> **TASK GOAL**: Your task is to retype every entry exactly, omitting nothing.

◇ ◇ ◇ ◇ ◇

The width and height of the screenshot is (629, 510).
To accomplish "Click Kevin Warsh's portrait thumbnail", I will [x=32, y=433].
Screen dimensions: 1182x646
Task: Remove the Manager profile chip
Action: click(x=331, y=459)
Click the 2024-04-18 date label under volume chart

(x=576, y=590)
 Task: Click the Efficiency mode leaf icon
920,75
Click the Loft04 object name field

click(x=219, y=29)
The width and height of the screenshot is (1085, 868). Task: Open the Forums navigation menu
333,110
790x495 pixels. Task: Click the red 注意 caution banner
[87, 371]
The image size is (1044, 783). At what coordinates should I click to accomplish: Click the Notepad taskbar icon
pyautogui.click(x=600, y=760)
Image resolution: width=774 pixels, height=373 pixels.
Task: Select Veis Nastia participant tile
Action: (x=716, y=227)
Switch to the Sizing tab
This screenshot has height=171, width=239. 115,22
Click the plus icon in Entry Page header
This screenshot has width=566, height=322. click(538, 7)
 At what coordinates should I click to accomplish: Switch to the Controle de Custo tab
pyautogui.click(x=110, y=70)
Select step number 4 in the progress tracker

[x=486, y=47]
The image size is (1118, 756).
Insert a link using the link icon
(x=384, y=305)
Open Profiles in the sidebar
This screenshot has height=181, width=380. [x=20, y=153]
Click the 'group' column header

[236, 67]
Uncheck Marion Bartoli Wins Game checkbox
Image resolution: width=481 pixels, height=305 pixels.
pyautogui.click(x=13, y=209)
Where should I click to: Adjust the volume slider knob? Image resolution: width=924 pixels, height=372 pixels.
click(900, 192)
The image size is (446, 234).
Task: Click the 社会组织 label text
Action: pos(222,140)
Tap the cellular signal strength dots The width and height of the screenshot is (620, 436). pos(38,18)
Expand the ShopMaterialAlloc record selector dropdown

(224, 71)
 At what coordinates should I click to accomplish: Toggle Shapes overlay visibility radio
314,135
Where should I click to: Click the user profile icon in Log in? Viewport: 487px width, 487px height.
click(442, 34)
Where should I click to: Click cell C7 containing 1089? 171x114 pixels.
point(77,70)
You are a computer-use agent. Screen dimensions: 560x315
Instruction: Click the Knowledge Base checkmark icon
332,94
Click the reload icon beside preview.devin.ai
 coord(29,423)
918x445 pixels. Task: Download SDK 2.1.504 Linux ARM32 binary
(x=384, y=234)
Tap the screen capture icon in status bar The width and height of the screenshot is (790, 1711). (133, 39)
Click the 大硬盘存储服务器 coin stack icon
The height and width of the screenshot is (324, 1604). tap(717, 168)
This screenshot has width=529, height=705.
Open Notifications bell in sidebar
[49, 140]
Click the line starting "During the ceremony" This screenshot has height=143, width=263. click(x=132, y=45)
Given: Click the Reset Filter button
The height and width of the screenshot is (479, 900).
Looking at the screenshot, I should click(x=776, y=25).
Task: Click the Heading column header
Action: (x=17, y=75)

◇ ◇ ◇ ◇ ◇

> **EXERCISE OUTPUT**:
The width and height of the screenshot is (629, 510).
To accomplish "Click Kevin Warsh's portrait thumbnail", I will [x=32, y=433].
Screen dimensions: 1182x646
Task: Remove the Manager profile chip
Action: click(x=331, y=459)
Click the 2024-04-18 date label under volume chart

(x=576, y=590)
 Task: Click the Efficiency mode leaf icon
920,75
Click the Loft04 object name field

click(x=219, y=29)
The width and height of the screenshot is (1085, 868). Task: Open the Forums navigation menu
333,110
790x495 pixels. Task: Click the red 注意 caution banner
[87, 371]
The image size is (1044, 783). At what coordinates should I click to accomplish: Click the Notepad taskbar icon
pyautogui.click(x=600, y=760)
Image resolution: width=774 pixels, height=373 pixels.
Task: Select Veis Nastia participant tile
Action: (x=716, y=227)
Switch to the Sizing tab
This screenshot has height=171, width=239. 115,22
Click the plus icon in Entry Page header
This screenshot has width=566, height=322. click(538, 7)
 At what coordinates should I click to accomplish: Switch to the Controle de Custo tab
pyautogui.click(x=110, y=70)
Select step number 4 in the progress tracker

[x=486, y=47]
The image size is (1118, 756).
Insert a link using the link icon
(x=384, y=305)
Open Profiles in the sidebar
This screenshot has height=181, width=380. [x=20, y=153]
Click the 'group' column header

[236, 67]
Uncheck Marion Bartoli Wins Game checkbox
Image resolution: width=481 pixels, height=305 pixels.
pyautogui.click(x=13, y=209)
Where should I click to: Adjust the volume slider knob? Image resolution: width=924 pixels, height=372 pixels.
click(900, 192)
The image size is (446, 234).
Task: Click the 社会组织 label text
Action: pos(222,140)
Tap the cellular signal strength dots The width and height of the screenshot is (620, 436). pos(38,18)
Expand the ShopMaterialAlloc record selector dropdown

(224, 71)
 At what coordinates should I click to accomplish: Toggle Shapes overlay visibility radio
314,135
Where should I click to: Click the user profile icon in Log in? Viewport: 487px width, 487px height.
click(442, 34)
Where should I click to: Click cell C7 containing 1089? 171x114 pixels.
point(77,70)
You are a computer-use agent. Screen dimensions: 560x315
Instruction: Click the Knowledge Base checkmark icon
332,94
Click the reload icon beside preview.devin.ai
 coord(29,423)
918x445 pixels. Task: Download SDK 2.1.504 Linux ARM32 binary
(x=384, y=234)
Tap the screen capture icon in status bar The width and height of the screenshot is (790, 1711). (133, 39)
Click the 大硬盘存储服务器 coin stack icon
The height and width of the screenshot is (324, 1604). tap(717, 168)
This screenshot has width=529, height=705.
Open Notifications bell in sidebar
[49, 140]
Click the line starting "During the ceremony" This screenshot has height=143, width=263. click(x=132, y=45)
Given: Click the Reset Filter button
The height and width of the screenshot is (479, 900).
Looking at the screenshot, I should click(x=776, y=25).
Task: Click the Heading column header
Action: (x=17, y=75)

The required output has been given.